● EXERCISE INSTRUCTIONS
Nothing but an exact reprint of the records is to be returned.

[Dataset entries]
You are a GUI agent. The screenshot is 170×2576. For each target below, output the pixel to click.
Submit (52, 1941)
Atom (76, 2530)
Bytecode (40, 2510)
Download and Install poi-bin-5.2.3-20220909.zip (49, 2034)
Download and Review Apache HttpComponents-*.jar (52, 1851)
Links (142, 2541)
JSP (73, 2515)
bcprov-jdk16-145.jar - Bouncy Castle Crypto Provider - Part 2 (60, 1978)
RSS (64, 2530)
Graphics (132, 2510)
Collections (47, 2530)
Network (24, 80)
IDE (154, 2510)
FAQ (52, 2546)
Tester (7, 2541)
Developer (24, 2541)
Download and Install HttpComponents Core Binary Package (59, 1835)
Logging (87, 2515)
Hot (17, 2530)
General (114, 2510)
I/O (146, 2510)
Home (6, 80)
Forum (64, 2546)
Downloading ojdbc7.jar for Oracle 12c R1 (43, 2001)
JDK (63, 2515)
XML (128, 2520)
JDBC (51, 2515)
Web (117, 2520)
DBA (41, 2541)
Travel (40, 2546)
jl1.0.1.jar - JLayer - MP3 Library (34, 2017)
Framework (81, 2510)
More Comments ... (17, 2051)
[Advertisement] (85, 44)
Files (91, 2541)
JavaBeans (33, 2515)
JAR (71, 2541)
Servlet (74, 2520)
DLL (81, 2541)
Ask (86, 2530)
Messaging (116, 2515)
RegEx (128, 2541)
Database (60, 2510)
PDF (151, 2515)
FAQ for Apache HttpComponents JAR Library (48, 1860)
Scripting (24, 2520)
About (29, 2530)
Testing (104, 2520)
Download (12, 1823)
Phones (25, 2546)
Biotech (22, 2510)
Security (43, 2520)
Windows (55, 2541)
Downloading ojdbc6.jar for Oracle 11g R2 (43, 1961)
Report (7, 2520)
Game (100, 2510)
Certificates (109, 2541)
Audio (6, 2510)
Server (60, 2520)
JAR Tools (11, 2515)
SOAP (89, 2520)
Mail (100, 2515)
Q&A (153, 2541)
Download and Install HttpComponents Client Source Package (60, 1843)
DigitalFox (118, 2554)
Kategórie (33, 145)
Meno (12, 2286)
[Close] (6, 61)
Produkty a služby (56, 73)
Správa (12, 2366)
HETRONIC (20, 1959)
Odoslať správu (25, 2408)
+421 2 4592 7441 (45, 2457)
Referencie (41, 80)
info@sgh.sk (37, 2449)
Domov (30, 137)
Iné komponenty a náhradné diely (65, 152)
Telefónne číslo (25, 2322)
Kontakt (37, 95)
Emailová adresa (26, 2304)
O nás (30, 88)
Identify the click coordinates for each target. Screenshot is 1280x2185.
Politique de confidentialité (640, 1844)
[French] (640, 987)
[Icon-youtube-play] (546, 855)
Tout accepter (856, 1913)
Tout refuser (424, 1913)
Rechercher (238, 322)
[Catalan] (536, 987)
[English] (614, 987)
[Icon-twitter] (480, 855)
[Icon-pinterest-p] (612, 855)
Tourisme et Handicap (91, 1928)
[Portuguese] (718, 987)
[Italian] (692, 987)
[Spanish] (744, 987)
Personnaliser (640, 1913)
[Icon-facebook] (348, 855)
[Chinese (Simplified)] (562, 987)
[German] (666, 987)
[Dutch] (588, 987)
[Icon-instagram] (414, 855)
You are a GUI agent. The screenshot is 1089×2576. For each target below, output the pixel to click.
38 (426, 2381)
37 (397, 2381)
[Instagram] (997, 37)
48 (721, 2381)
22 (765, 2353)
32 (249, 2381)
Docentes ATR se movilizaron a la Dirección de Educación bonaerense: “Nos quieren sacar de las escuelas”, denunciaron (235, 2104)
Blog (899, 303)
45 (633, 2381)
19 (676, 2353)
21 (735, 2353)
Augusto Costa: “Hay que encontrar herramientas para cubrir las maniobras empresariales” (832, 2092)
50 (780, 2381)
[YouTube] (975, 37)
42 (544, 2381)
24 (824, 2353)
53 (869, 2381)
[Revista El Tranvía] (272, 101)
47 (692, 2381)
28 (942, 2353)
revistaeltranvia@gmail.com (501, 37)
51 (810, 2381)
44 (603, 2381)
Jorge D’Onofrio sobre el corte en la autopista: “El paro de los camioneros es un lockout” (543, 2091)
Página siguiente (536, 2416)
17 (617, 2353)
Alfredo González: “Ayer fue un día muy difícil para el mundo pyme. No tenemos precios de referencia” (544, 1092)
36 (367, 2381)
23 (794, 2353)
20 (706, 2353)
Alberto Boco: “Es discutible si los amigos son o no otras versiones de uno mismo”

● ANSWER BOX
You are a GUI agent. The screenshot is 170×2576. For each target below, output the pixel to click.
Submit (52, 1941)
Atom (76, 2530)
Bytecode (40, 2510)
Download and Install poi-bin-5.2.3-20220909.zip (49, 2034)
Download and Review Apache HttpComponents-*.jar (52, 1851)
Links (142, 2541)
JSP (73, 2515)
bcprov-jdk16-145.jar - Bouncy Castle Crypto Provider - Part 2 (60, 1978)
RSS (64, 2530)
Graphics (132, 2510)
Collections (47, 2530)
Network (24, 80)
IDE (154, 2510)
FAQ (52, 2546)
Tester (7, 2541)
Developer (24, 2541)
Download and Install HttpComponents Core Binary Package (59, 1835)
Logging (87, 2515)
Hot (17, 2530)
General (114, 2510)
I/O (146, 2510)
Home (6, 80)
Forum (64, 2546)
Downloading ojdbc7.jar for Oracle 12c R1 (43, 2001)
JDK (63, 2515)
XML (128, 2520)
JDBC (51, 2515)
Web (117, 2520)
DBA (41, 2541)
Travel (40, 2546)
jl1.0.1.jar - JLayer - MP3 Library (34, 2017)
Framework (81, 2510)
More Comments ... (17, 2051)
[Advertisement] (85, 44)
Files (91, 2541)
JavaBeans (33, 2515)
JAR (71, 2541)
Servlet (74, 2520)
DLL (81, 2541)
Ask (86, 2530)
Messaging (116, 2515)
RegEx (128, 2541)
Database (60, 2510)
PDF (151, 2515)
FAQ for Apache HttpComponents JAR Library (48, 1860)
Scripting (24, 2520)
About (29, 2530)
Testing (104, 2520)
Download (12, 1823)
Phones (25, 2546)
Biotech (22, 2510)
Security (43, 2520)
Windows (55, 2541)
Downloading ojdbc6.jar for Oracle 11g R2 (43, 1961)
Report (7, 2520)
Game (100, 2510)
Certificates (109, 2541)
Audio (6, 2510)
Server (60, 2520)
JAR Tools (11, 2515)
SOAP (89, 2520)
Mail (100, 2515)
Q&A (153, 2541)
Download and Install HttpComponents Client Source Package (60, 1843)
DigitalFox (118, 2554)
Kategórie (33, 145)
Meno (12, 2286)
[Close] (6, 61)
Produkty a služby (56, 73)
Správa (12, 2366)
HETRONIC (20, 1959)
Odoslať správu (25, 2408)
+421 2 4592 7441 (45, 2457)
Referencie (41, 80)
info@sgh.sk (37, 2449)
Domov (30, 137)
Iné komponenty a náhradné diely (65, 152)
Telefónne číslo (25, 2322)
Kontakt (37, 95)
Emailová adresa (26, 2304)
O nás (30, 88)
Identify the click coordinates for each target. Screenshot is 1280x2185.
Politique de confidentialité (640, 1844)
[French] (640, 987)
[Icon-youtube-play] (546, 855)
Tout accepter (856, 1913)
Tout refuser (424, 1913)
Rechercher (238, 322)
[Catalan] (536, 987)
[English] (614, 987)
[Icon-twitter] (480, 855)
[Icon-pinterest-p] (612, 855)
Tourisme et Handicap (91, 1928)
[Portuguese] (718, 987)
[Italian] (692, 987)
[Spanish] (744, 987)
Personnaliser (640, 1913)
[Icon-facebook] (348, 855)
[Chinese (Simplified)] (562, 987)
[German] (666, 987)
[Dutch] (588, 987)
[Icon-instagram] (414, 855)
You are a GUI agent. The screenshot is 1089×2576. For each target below, output the pixel to click.
38 (426, 2381)
37 (397, 2381)
[Instagram] (997, 37)
48 (721, 2381)
22 (765, 2353)
32 (249, 2381)
Docentes ATR se movilizaron a la Dirección de Educación bonaerense: “Nos quieren sacar de las escuelas”, denunciaron (235, 2104)
Blog (899, 303)
45 (633, 2381)
19 (676, 2353)
21 (735, 2353)
Augusto Costa: “Hay que encontrar herramientas para cubrir las maniobras empresariales” (832, 2092)
50 (780, 2381)
[YouTube] (975, 37)
42 (544, 2381)
24 (824, 2353)
53 (869, 2381)
[Revista El Tranvía] (272, 101)
47 (692, 2381)
28 (942, 2353)
revistaeltranvia@gmail.com (501, 37)
51 (810, 2381)
44 (603, 2381)
Jorge D’Onofrio sobre el corte en la autopista: “El paro de los camioneros es un lockout” (543, 2091)
Página siguiente (536, 2416)
17 (617, 2353)
Alfredo González: “Ayer fue un día muy difícil para el mundo pyme. No tenemos precios de referencia” (544, 1092)
36 (367, 2381)
23 (794, 2353)
20 (706, 2353)
Alberto Boco: “Es discutible si los amigos son o no otras versiones de uno mismo”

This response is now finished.